Investing in smaller companies involves special risks, including higher volatility and lower liquidity.
Investing in mid-cap stocks may carry more risk than investing in stocks of larger, more well-established companies.
The Fund may invest in derivatives, which may increase the volatility of the Fund's NAV and may result in a loss to the Fund.
Investment in REITs carries with it many of the risks associated with direct ownership of real estate, including decline in property values, extended vacancies, increases in property taxes, and changes in interest rates.
The Underlying Funds may experience a portfolio turnover rate of over 100% and may generate short-term capital gains which are taxable.
Russell 1000® Index measures the performance of the large-cap segment of the U.S. equity universe. It is a subset of the Russell 3000® Index and includes approximately 1,000 of the largest securities based on a combination of their market cap and current index membership.

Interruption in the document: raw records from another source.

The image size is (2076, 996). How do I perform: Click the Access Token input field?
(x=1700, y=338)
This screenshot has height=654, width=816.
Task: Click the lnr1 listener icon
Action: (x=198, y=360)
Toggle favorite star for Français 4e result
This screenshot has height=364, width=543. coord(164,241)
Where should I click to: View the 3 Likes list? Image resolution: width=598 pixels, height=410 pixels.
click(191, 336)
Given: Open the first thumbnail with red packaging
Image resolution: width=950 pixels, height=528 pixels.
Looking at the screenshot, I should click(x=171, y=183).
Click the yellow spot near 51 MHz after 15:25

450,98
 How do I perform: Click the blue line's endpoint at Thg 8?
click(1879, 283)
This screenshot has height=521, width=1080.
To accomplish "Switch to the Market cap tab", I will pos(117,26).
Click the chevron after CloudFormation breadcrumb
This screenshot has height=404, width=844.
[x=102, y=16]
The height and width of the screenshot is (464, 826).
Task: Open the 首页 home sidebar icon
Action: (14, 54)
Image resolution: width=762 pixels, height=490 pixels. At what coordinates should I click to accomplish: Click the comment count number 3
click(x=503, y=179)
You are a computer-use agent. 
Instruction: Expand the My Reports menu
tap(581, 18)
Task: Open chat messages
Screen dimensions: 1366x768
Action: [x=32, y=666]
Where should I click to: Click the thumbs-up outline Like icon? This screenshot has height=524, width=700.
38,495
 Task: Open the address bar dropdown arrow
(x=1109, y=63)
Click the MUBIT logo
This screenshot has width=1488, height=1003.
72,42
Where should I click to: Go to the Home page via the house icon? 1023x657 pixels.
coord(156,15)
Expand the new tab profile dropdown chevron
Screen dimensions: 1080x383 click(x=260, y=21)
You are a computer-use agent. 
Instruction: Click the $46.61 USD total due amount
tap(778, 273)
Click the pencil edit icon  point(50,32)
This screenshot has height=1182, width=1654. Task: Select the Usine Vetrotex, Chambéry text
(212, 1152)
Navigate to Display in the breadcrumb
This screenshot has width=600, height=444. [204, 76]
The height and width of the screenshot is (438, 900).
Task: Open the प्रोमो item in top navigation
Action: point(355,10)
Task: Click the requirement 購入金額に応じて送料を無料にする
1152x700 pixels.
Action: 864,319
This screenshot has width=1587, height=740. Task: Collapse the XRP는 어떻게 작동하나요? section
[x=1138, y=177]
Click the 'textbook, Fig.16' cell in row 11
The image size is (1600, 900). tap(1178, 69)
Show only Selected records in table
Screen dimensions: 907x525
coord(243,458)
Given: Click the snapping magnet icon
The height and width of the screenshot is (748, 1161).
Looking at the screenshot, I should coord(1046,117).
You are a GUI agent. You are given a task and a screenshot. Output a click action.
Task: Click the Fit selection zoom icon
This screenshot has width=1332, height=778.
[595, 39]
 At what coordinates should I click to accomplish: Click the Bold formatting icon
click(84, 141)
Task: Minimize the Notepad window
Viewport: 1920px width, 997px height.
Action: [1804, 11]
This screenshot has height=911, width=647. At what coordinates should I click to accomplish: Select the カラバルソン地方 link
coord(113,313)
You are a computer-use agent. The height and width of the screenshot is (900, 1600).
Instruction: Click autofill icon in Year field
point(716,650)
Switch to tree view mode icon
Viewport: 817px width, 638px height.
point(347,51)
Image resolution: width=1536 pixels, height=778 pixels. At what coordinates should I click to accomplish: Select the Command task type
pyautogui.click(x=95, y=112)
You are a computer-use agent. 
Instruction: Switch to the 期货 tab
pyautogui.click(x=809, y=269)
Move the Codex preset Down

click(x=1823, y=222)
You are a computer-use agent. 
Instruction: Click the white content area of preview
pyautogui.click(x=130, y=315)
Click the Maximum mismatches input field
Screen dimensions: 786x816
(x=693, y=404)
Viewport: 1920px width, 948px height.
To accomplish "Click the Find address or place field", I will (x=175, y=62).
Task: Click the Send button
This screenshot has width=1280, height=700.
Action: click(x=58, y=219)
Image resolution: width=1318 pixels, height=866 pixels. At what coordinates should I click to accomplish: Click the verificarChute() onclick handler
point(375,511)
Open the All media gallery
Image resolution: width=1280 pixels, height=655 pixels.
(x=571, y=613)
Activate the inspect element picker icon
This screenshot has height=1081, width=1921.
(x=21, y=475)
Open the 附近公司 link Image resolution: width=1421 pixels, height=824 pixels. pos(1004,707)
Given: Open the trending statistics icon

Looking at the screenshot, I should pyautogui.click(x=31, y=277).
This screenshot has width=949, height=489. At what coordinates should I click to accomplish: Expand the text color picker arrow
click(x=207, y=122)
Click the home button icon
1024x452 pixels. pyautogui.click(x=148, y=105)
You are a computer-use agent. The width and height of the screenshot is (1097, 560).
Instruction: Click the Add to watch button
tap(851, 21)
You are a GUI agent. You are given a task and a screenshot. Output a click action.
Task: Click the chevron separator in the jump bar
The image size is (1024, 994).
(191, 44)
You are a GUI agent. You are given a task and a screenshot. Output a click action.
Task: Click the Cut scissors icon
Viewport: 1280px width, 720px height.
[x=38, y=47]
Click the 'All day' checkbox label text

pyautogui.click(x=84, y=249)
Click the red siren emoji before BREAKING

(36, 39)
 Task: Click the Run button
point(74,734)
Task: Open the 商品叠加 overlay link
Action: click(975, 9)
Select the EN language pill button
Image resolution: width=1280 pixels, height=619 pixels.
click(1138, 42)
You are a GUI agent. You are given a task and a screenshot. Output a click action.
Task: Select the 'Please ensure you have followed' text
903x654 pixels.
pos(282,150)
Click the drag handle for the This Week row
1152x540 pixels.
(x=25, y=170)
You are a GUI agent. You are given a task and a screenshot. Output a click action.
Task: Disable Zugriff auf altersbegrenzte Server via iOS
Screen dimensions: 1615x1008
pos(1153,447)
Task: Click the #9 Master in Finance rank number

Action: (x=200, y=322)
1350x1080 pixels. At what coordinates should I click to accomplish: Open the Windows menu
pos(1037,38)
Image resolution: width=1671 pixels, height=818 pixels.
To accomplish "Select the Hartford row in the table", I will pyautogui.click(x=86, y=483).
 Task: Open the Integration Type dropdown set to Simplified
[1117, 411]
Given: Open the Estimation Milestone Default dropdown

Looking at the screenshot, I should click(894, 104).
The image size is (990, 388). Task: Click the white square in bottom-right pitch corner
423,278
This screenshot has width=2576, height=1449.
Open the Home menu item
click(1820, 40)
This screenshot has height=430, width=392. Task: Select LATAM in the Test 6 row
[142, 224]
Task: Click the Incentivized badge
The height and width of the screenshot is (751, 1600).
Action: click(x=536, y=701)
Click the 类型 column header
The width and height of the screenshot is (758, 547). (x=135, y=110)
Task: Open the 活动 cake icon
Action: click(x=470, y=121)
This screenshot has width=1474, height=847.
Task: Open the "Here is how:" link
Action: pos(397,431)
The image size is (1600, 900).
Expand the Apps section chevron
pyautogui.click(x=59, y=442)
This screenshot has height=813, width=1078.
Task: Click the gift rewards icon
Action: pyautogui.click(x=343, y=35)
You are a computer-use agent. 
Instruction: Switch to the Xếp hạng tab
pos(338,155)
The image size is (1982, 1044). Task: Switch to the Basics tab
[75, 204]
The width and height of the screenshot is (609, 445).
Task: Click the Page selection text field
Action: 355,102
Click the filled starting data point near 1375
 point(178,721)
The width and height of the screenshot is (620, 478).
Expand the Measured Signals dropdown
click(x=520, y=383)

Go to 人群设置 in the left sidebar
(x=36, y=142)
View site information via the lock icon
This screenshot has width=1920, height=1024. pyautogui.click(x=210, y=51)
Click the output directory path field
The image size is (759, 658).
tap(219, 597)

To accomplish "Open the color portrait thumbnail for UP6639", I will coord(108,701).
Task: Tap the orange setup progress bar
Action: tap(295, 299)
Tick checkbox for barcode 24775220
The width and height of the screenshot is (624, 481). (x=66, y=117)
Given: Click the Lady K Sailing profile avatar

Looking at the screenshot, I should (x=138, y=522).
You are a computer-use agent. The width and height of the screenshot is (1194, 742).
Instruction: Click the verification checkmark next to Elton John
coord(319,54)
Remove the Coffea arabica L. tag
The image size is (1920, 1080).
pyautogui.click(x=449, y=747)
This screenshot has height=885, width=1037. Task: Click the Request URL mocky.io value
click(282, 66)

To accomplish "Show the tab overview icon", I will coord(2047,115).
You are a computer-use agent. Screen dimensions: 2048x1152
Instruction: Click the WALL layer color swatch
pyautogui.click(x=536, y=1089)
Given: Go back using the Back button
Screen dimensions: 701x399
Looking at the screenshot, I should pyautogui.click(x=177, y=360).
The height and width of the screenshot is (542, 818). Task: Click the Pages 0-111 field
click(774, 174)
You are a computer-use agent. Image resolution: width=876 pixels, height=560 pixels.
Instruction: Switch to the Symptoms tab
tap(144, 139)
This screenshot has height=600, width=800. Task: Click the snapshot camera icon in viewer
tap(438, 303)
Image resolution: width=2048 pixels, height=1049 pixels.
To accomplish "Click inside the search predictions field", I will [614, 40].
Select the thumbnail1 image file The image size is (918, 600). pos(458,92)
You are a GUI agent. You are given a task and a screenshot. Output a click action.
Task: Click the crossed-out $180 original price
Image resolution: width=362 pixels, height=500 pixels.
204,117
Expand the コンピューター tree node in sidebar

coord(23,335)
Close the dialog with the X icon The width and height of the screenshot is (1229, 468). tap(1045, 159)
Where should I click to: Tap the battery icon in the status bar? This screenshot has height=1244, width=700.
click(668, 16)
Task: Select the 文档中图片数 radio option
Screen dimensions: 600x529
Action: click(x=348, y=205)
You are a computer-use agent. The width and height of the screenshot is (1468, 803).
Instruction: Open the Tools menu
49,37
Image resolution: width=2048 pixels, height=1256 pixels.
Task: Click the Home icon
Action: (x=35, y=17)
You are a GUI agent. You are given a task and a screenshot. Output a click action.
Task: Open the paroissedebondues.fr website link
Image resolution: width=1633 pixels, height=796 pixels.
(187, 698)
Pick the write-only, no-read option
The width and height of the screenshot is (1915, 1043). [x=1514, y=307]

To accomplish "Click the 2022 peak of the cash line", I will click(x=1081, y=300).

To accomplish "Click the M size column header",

An investment cannot be made directly into an index.
Standard Deviation measures how widely dispersed a fund's returns have been over a specified period of time. A high standard deviation indicates that the range is wide, implying greater potential for volatility.
Alpha measures a fund's risk-adjusted performance and is expressed as an annualized percentage.
Beta is a measure of historical volatility relative to an appropriate index (benchmark) based on its investment objective. A beta greater than 1.00 indicates volatility greater than the benchmark's.
R-Squared measures the percentage of a fund's movements that result from movements in the index.
Sharpe Ratio shown is calculated for the past 36-month period by dividing annualized excess returns by annualized standard deviation.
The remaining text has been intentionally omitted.